Review Summary: くよくよせずに楽しくやろうぜ
I am guilty of many a misstep when listening to new records, because for me, the initial interaction between artist and listener is often as difficult and multi-faceted as forming new relationships with other people. Perhaps most lamentable is a tendency to gravitate towards heavy-hearted songs - tracks that tint my room in a darker shade of grey, that validate untoward emotional responses to trivial affairs. I wallow, I whimper when I sing along and I only dance like no one is watching when literally no one is watching.
I think Kero Kero Bonito have countered this susceptibility, though; waltzing on into my routine with a celebratory ardour, party poppers and all.
Bonito Generation understands completely that life-affirming occasions don’t happen every day, and so it finds equal mirth in things that end as soon as they begin. Half the songs on this album seem to say
huh, this is fun before passing through to the next modicum of levity, and it’s a contagious sort of spirit, buoyed by a sense of youthfulness.

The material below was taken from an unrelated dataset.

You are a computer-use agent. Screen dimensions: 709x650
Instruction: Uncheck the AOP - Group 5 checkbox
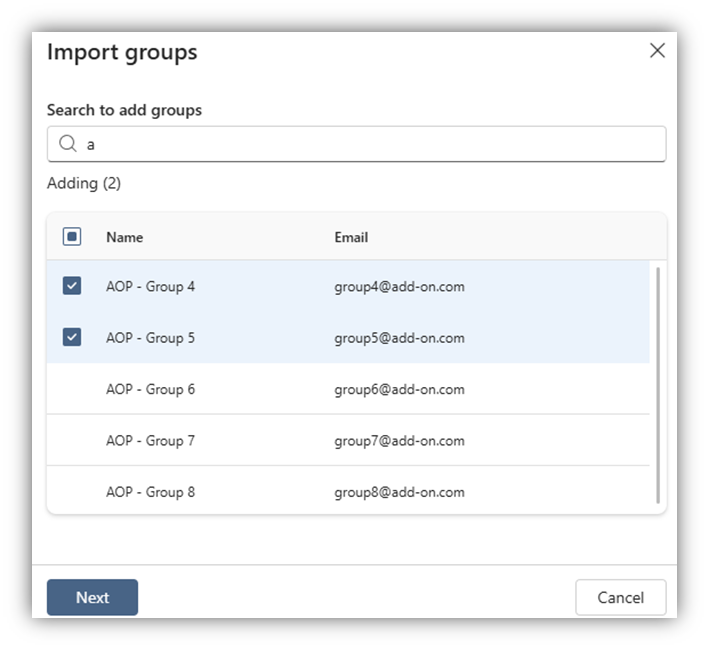click(72, 337)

Heard a Song - possibly the purest song of all time - details a love-at-first-sight musical experience that bounces along its chiptune-inspired bass/string lead. I forget to care about the fact it’s played on a Casio mini-keyboard.
Break, contender for both best hook and best music video in recent memory, is appropriately undemanding. There is a bounty of interesting quirks that float in and out of this song at leisure: a dash of bedroom-y strings, a smattering of cowbell, a breezy phone conversation as an interlude. It’s a piece of music that revels in its cheesiness. It exerts all its energy on ignoring the buzzkill, then it goes for its afternoon nap.
Bonito Generation is like a Steven Universe plotline playing out in our reality, and there are similar moments on this record that betray KKB’s faithful attention to colour and creativity.
Trampoline’s key change is the song blossoming its way up in to the clouds, sweeping us up in its optimism, as if you weren’t having a good time already. On that note,
Trampoline follows in
Flamingo’s footstep(s) as a conduit for the importance of fun, unapologetic and unrestrained (“it’s so easy, anyone can trampoline”). These are the simplest of metaphors delivered with the best of intentions. The most detailed of songs delivered with the most carefree sound. The album is clear-skinned and giddy on caffeine, generous with its innocence and pronounced in its joie de vivre.
This world is disfigured and bleak and unforgiving. People lose other people and people get hungry. We grow up and feel guilt and apprehension and sadness. The things we own break easily and get stolen all the time. Buried underneath, however, is the capacity to share in a common joy; to hold hands in a circle and flail around like one of those inflatable tube men you see at car dealerships. I think that Kero Kero Bonito can be that common joy, if Sarah Perry manages to wake up when her alarm rings.